LONDON - Britain should ban foreigners from buying homes in order to halt soaring property prices, which are locking "millions" of citizens out of the domestic housing market, a London think-tank said.
In a report released on Monday, Civitas - a centre-right group dedicated to the promotion of a liberal economy and traditional social values - criticised the British government's "default setting" to do nothing "despite siren warnings of another housing bubble, rents at record highs and first-time buyers increasingly priced out of the market".
The report will sting the British government partly because Civitas has always been regarded as supportive of the ruling Conservatives. The organisation, which runs schools, evening courses and other social activities nationwide, is also influential enough to affect the tenor of the political debate in the run-up to the general elections, which must be held in a year's time.
For any foreign investor, the British property market holds clear attractions. The country has no restrictions on who can purchase real estate, and a long history of respecting property rights.
The Civitas report highlighted just how dominant foreign investors have become in Britain's housing market. The organisation said "only 27 per cent" of newly built homes in central London went to British buyers last year; the rest went to foreigners, with "more than half sold to buyers from Singapore, Hong Kong, China, Malaysia and Russia".Its premium housing market has generated an average capital return of about 25 per cent yearly, for a decade. Given how there are no capital restrictions - property can be sold and money taken out of the country at a moment's notice - the benefits of investing in British real estate become overwhelming.

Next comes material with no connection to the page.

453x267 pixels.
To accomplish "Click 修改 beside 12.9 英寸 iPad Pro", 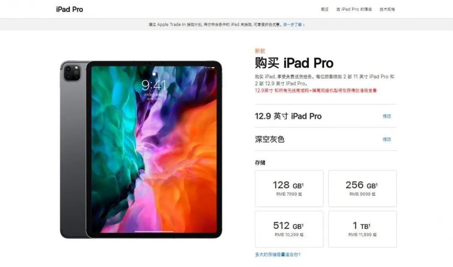I will (387, 116).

And while the British property market was previously "an investment vehicle by the global super- rich", it is increasingly dominated by "the simply well-to-do", said Civitas boss David Green. Even averagely priced British homes, Mr Green said, no longer serve as human shelters but as "financial shelters" for foreigners.
This, Civitas said, distorts Britain's housing market at three levels. First, most of the construction is now geared towards foreign buyers. Thirty-seven luxury residential blocks of more than 10 storeys high are currently being built along the River Thames in the centre of London, reported the local trade newspaper Estates Gazette, all aimed at foreigners.

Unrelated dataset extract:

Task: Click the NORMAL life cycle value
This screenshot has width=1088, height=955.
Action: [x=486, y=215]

The frothy market also pushes property prices well beyond the reach of ordinary people. An average London flat costs £400,000 (S$836,000); only those who earn at least £70,000 a year would qualify for a mortgage of this size, an impossibility for newly married couples.
And because many of the foreign-owned flats are being kept empty, rental prices are also rising. At least half of a young British couple's disposable income now goes towards paying rent.
The solution advocated by Civitas is to set up a "non-resident housing investment agency", which will authorise foreigners to buy property only if they can show that their investment spurs developers into increasing the domestic housing stock, for example, by ploughing profits into further construction.
The scheme consciously copies the model in Australia, where a similar board already operates.
As the think-tank readily acknowledged in its report, "the lure of money" is unlikely to persuade the British government to adopt its proposed scheme. And for good reason, for both the ruling Conservatives and opposition Labour fear that if any restrictions are imposed, the housing market would fall in value, attracting the wrath of voters.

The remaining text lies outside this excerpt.